By summer, if the goats are now with kid, if we are still in Lali’s good graces: cheese.

Comments»

1. Helen - February 16, 2009

Oh, I love goats. If I had lots of money, I would run an animal sanctuary and not limit myself to two of everything…

2. Helen - February 16, 2009

PS I just realized that the comment above makes it sounds like I am limiting myself to two of everything. In actual fact, I am under that limit for goats, armadillos, dogs, possums, badgers, ostriches, giraffes, bonobos, etc. The only species I am exceeding the limit on is cats.

3. bridgett - February 16, 2009

“difficult to disentangle”: my only experiences with goats are at insane petting zoos where the baby goats try to eat your clothing. Disentangling is difficult. Hopefully these are better behaved.

4. Elizabeth Torak - February 16, 2009

Indeed; one more good reason to invoke Lali’s good graces.

To paraphrase His Royal Dryness “Thinking, thinking, thinking of cheese”

5. Eulalia (Lali) Benejam Cobb - February 16, 2009

Goats have gotten the reputation that they’ll eat anything, including tin cans, because they’re extremely curious and, lacking hands, investigate everything with their mouths. When I first met Blossom and Alsiki amidst a flock of yearlings, they all climbed up on me, nibbled me all over, and unzipped my parka. But they didn’t EAT anything. Actually goats are quite picky–won’t touch hay once it’s hit the ground (self-defense against worms), and are very choosy about what shrubs and grasses they’ll eat, and when. Talking about normal goats here, not starving or neurotic ones….
Took Wolfie in to meet the girls today. All went well.

6. Craig (Maito Sewa Yoleme) - February 16, 2009

The “untangling” remark reminds me of my mama goat story.

7. Cedar Waxwing - February 16, 2009

I have little experience with goats except at county fairs, but I do find Alpacas fun.

These goats look wonderful though.
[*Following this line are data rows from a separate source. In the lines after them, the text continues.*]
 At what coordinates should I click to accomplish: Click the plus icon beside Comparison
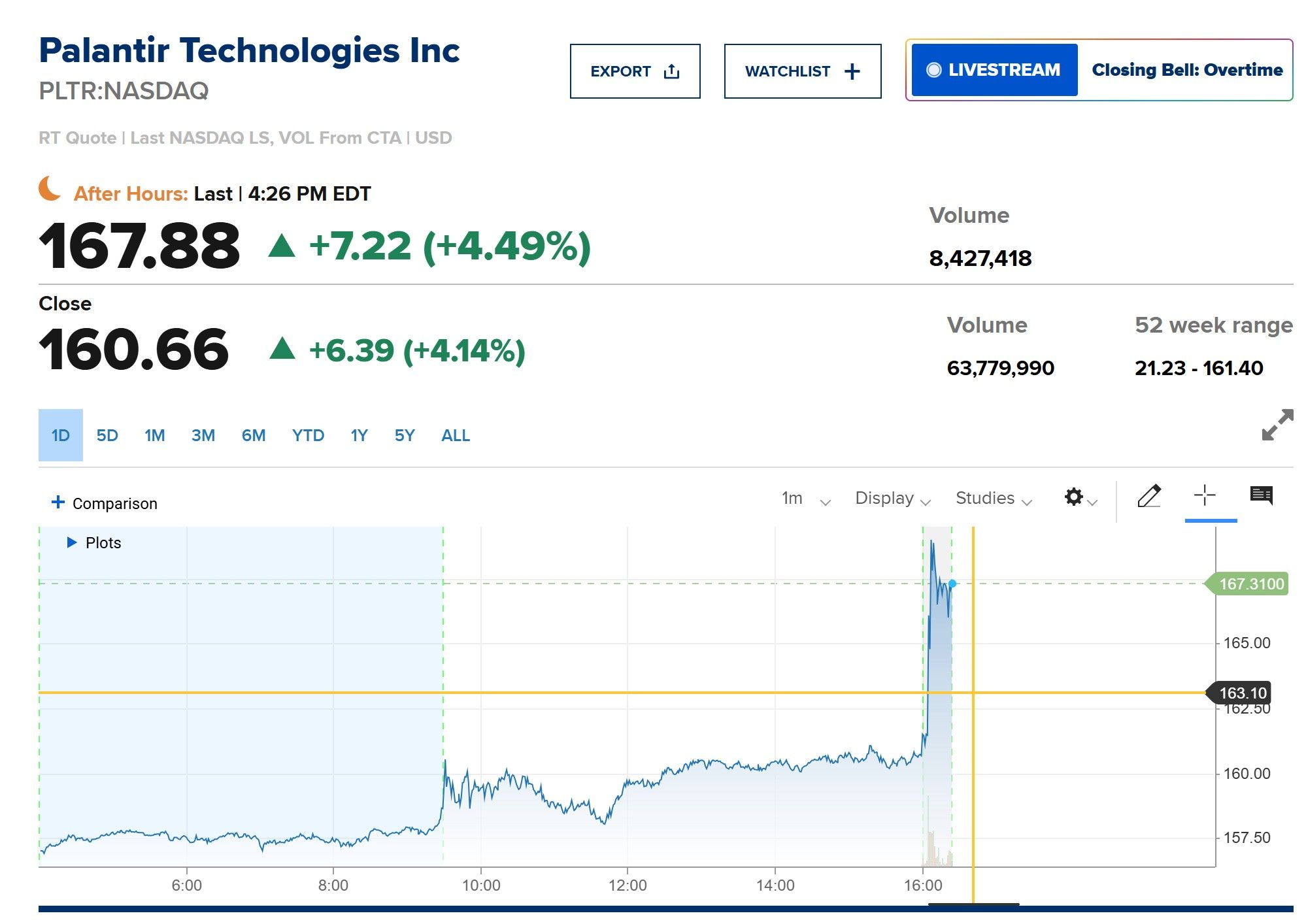coord(58,502)
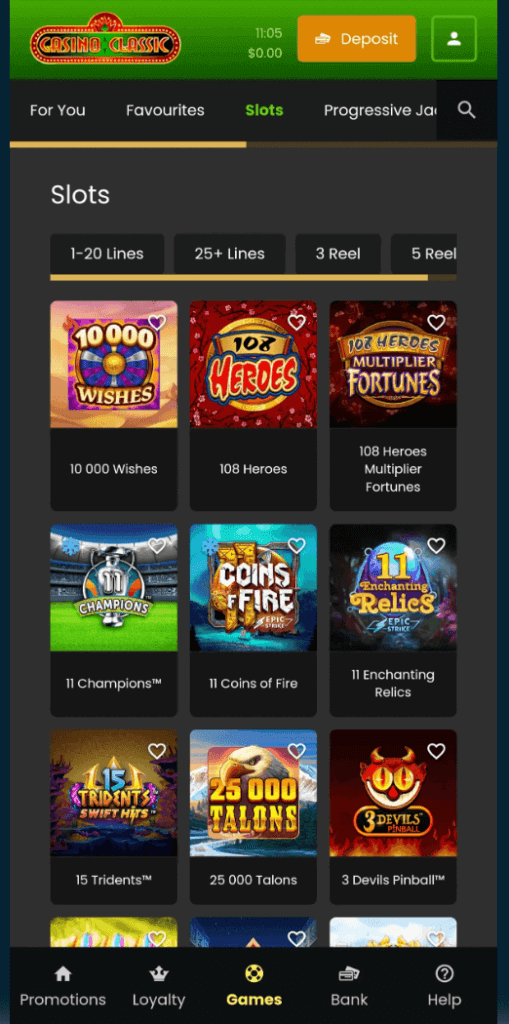
Task: Open the Bank card icon
Action: 349,974
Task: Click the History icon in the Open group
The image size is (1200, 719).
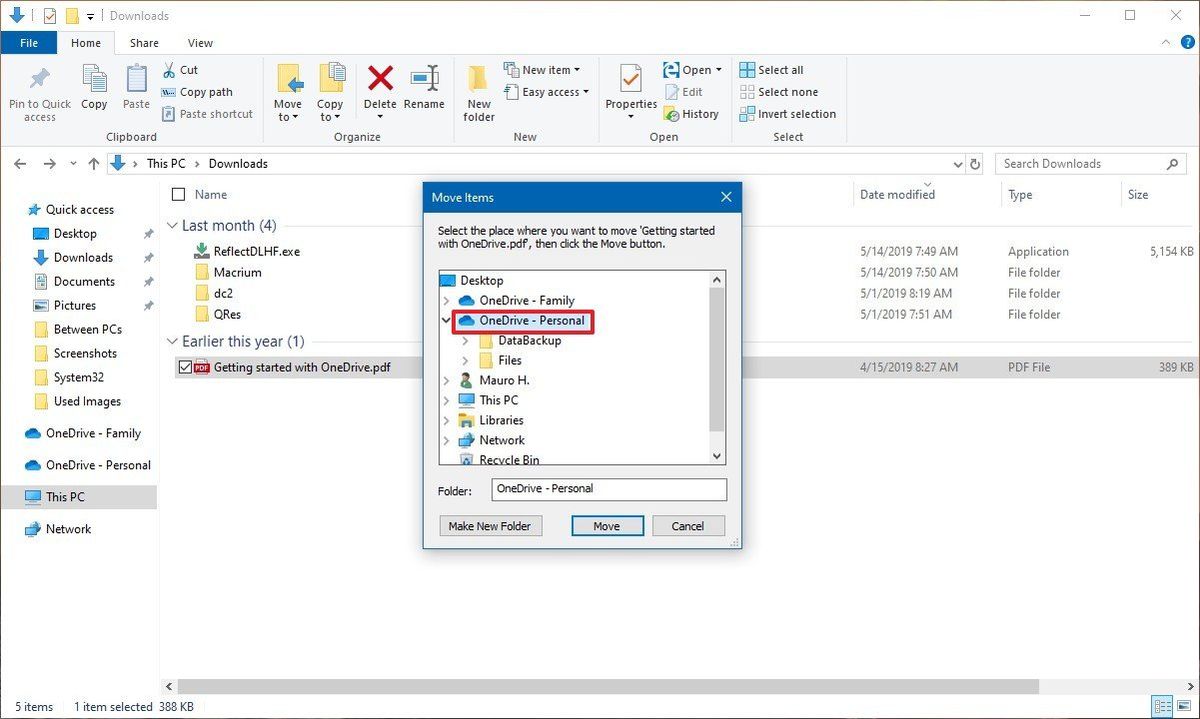Action: click(670, 114)
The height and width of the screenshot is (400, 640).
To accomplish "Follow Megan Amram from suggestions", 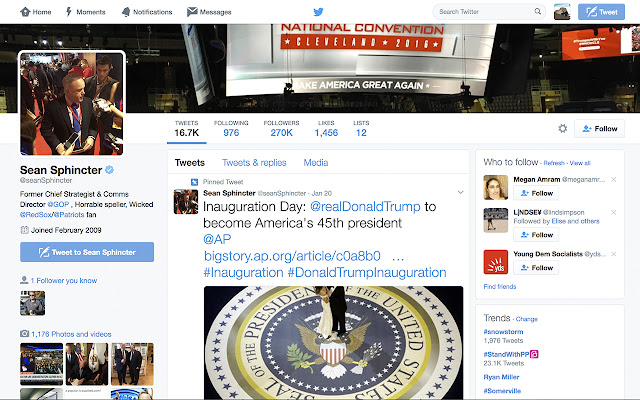I will tap(538, 193).
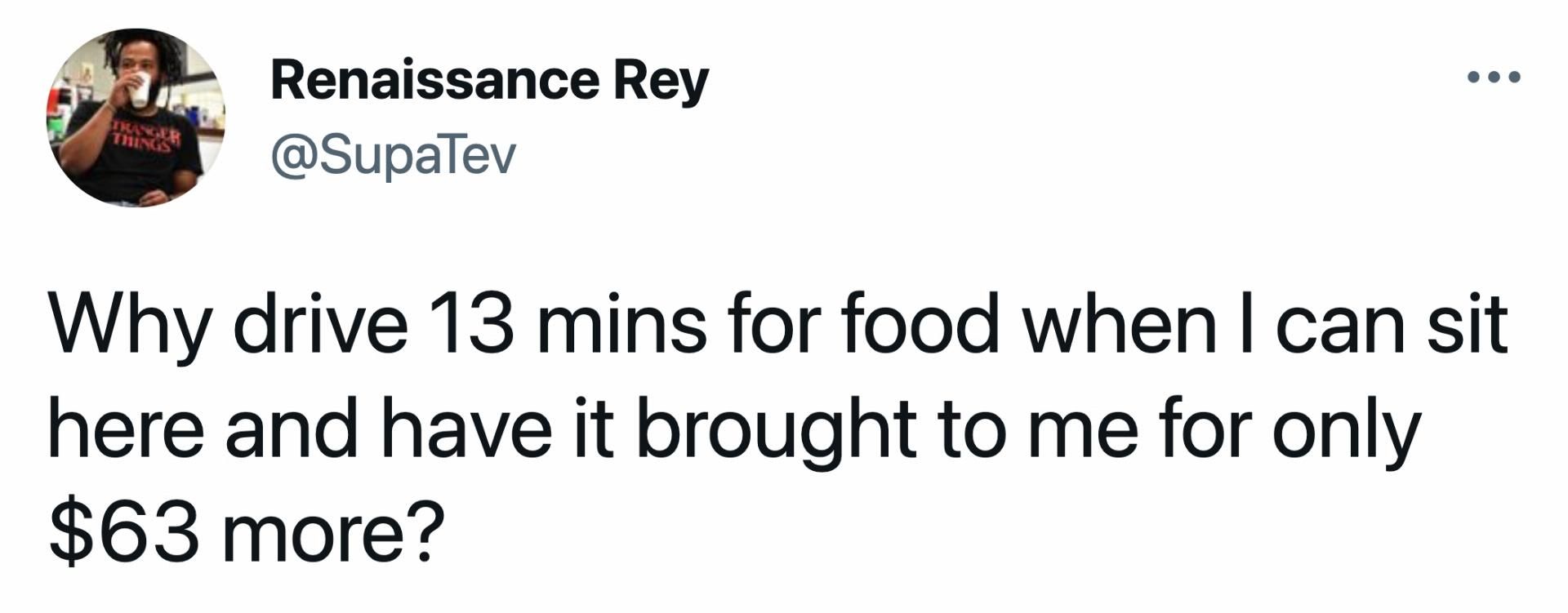
Task: Click the word "have" in the tweet
Action: point(466,429)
Vermont seems like a great place to live.

8. laurie - February 16, 2009

an overworked editor who needs to get away from her computer?
but … our neighborhood isn’t zoned for goats!
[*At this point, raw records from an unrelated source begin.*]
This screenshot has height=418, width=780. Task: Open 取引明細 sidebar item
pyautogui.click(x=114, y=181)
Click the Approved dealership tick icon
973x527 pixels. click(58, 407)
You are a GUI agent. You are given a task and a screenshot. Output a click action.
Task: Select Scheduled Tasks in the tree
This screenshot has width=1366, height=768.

9. bettyslocombe - February 17, 2009

It’s like the garden of eden over there: don’t you and tim go eating from the tree of knowledge now…..

10. indigo bunting - February 17, 2009

Enjoying all the comments. Helen, I want to visit your sanctuary. Elizabeth, I am realizing that I haven’t actually read Archy and Mehitabel since I was a child. It’s time. Craig, should I know your mama goat story? I am in fact rather senile. Capriciously senile, if you will. Laurie, that’s why you have your beloved dogs.
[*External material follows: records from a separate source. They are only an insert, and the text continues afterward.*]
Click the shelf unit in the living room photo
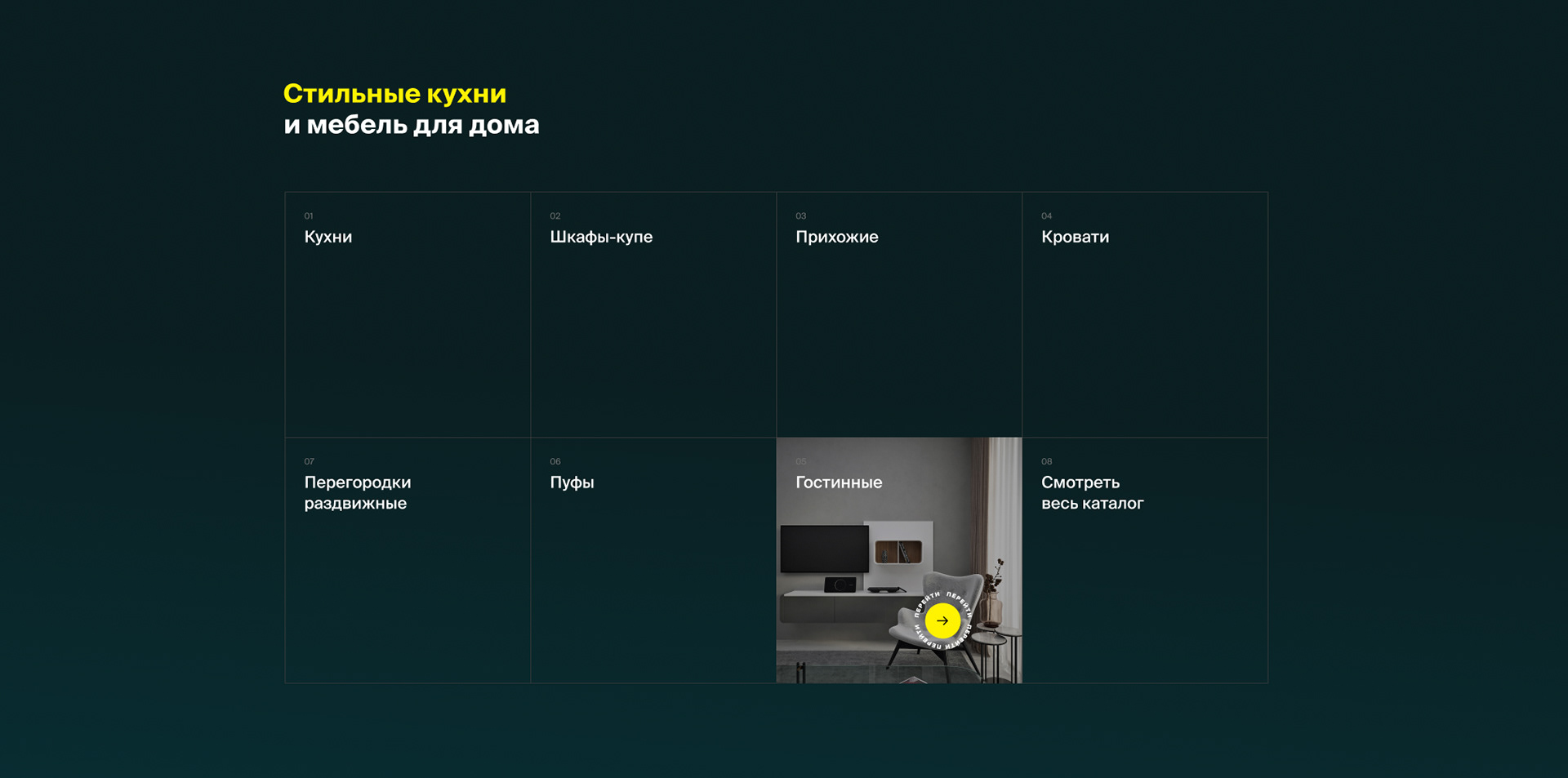1568x778 pixels. tap(898, 552)
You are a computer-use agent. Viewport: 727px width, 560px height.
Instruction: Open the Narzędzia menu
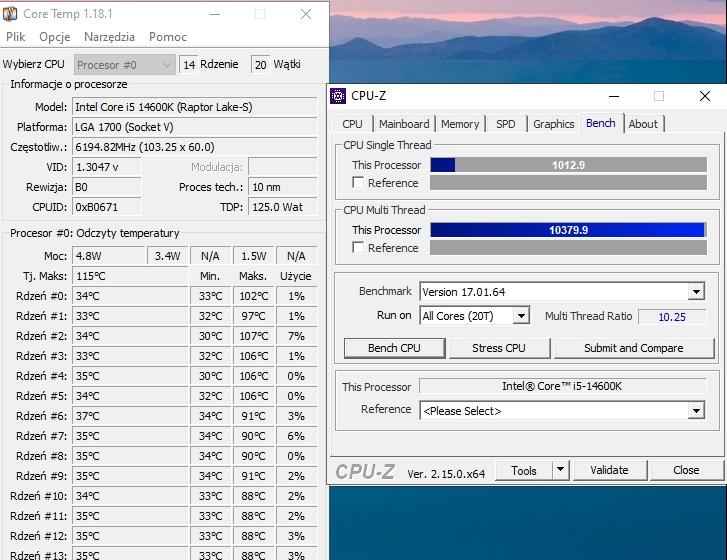[x=109, y=37]
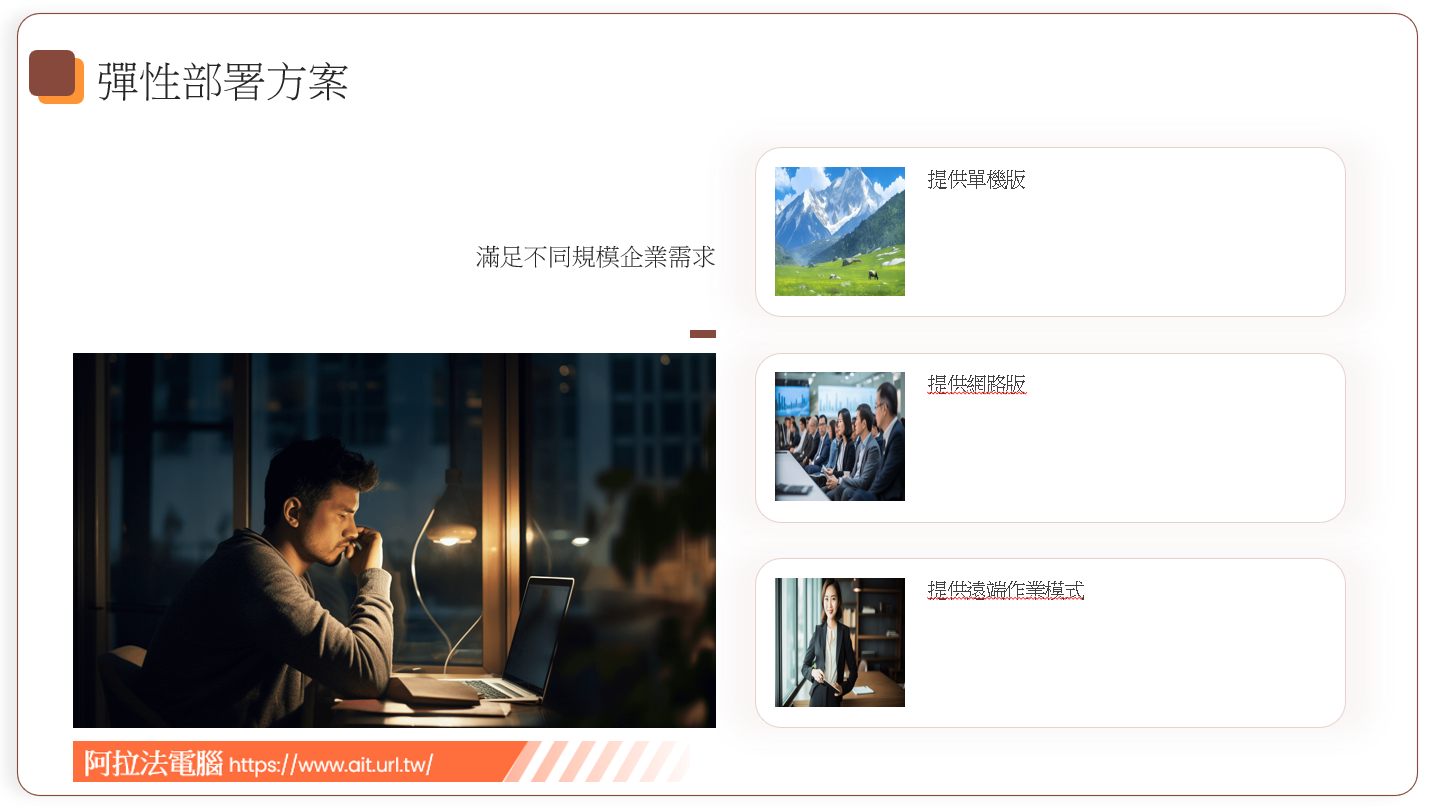The image size is (1434, 808).
Task: Click the 提供網路版 text label
Action: pyautogui.click(x=977, y=385)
Vermont is wonderful. Mrs. S, I don’t know about Garden of Eden. Perhaps Ed and Lali’s place is that, but Tim and I still have to visit. I’ll watch for dubious fruit up there.

Lali: So happy to hear Wolfie/goatie integration going well!

11. Craig (Maito Sewa Yoleme) - February 17, 2009

I told my mama goat story over on Lali’s blog last month, but here it is again:

In the Virgin Islands we lived up a long, long dirt road that passed next to one very smelly herd of goats and through another. Frequently we’d have to stop the car to wait for them to saunter out of the way long enough for us to go through. One afternoon on my motorcycle I found the second herd strangely scattered, but I slowed to a stop anyway. And I heard the most pitiable bleating—almost screaming—coming from the brambles just off the road.

I walked over to investigate and found a nursing mother, her pendulous teats entangled in the scrub acacia. I extricated her, and while she was eager to get away and get back to the herd, she paused for a moment and looked at me, and gave out a small bleat before disappearing. There’s not a doubt in my mind she was saying “Thank you.”

12. indigo bunting - February 17, 2009

Ah, now I remember. But that is without doubt a story worth telling twice (at least)!

13. Joya - February 18, 2009

Oh, the cuteness! I see goats in my future.

14. Craig (Maito Sewa Yoleme) - February 18, 2009

Aren’t there some goat varieties that faint dead away when frightened? It would be worth having a herd just for the constant source of giggles.